The protagonist in Judith Clare Mitchell’s The Last Day of the War has a first name that’s only four letters, but can be tricky to pronounce if you’re not familiar with it: Yael. But her name is vital to the story. It broadcasts her Jewish heritage, a fact she wants to tone down when she applies to join the YWCA as a canteen worker in Paris during the First World War. Yael petitions to change her last name from Weiss to the less revealing White. When she does, a clerk at City Hall also transposes the last two letters of her first name and she becomes Yale White. Her true name, and what it reveals about her, comes back to haunt her later when she’s in Paris.

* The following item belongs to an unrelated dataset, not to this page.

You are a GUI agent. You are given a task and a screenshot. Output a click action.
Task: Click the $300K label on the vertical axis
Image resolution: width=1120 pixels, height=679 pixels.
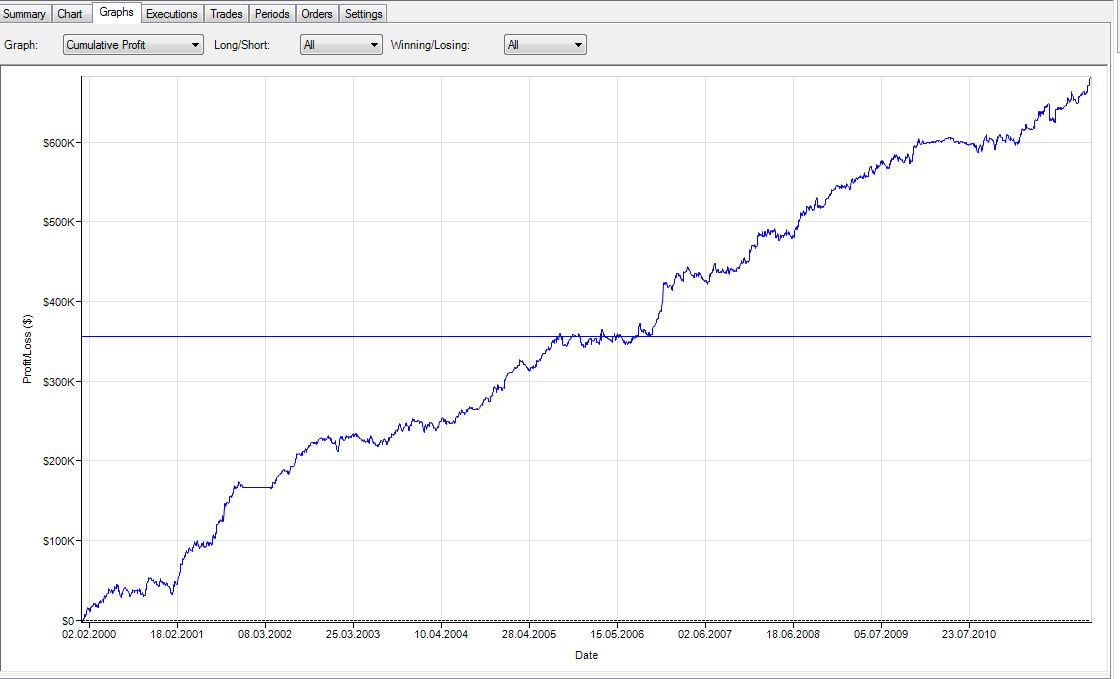coord(56,381)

Some authors like to clarify pronunciation of an unfamiliar name. A guide can certainly be helpful as long as it doesn’t feel cumbersome. Don’t worry about covering this at the first mention of the name. Explanations are most effective when integrated into the storyline. In The Last Day of the War Yael runs into a young man she’s known since they were children, and who she was often paired with because they were the only two Jewish children at the school. Mitchell first broaches the topic of the pronunciation of Yael’s name several pages into the novel by describing what it does not sound like:

A perfect pair, and the little girls chanted rhymes linking the two, mangling their impossible names, changing Chaim to Hyram, pronouncing Yael so it rhymed with jail. Everyone in St. Louis pronounced her name that way. Even she pronounced it that way unless she was being especially deliberate.

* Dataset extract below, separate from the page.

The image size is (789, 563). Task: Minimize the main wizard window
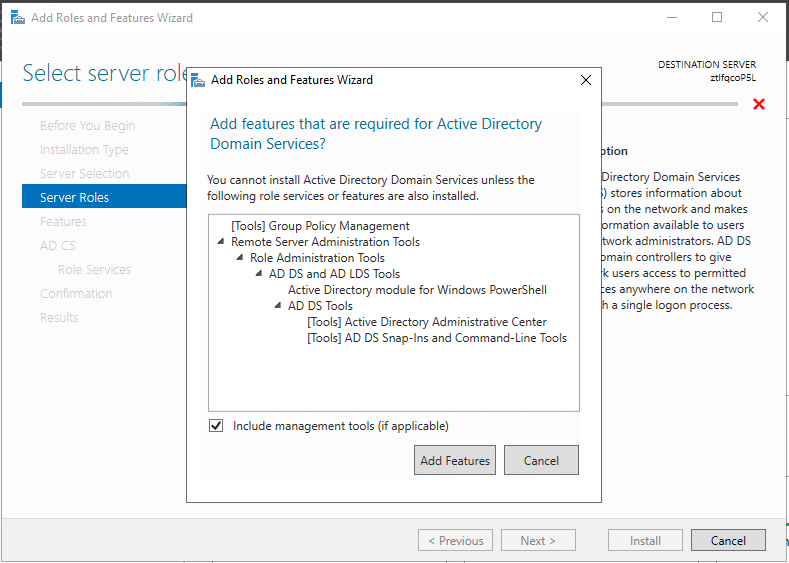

Later, when Yael is in Paris living as Yale White, a man who is suspicious of her breaks into her room and finds the letters her mother has written her, discovering her real name:

He looks at the greeting again. He is not misreading it. Every letter begins this way: Dear Yael.

“Yah-el,” he says out loud.

Don’t feel like you have to give an explanation at all. Plenty of authors leave it up to the reader. Some readers will investigate to figure out the correct pronunciation, while others will be happy to settle on one for the duration of the read, whether it’s right or not.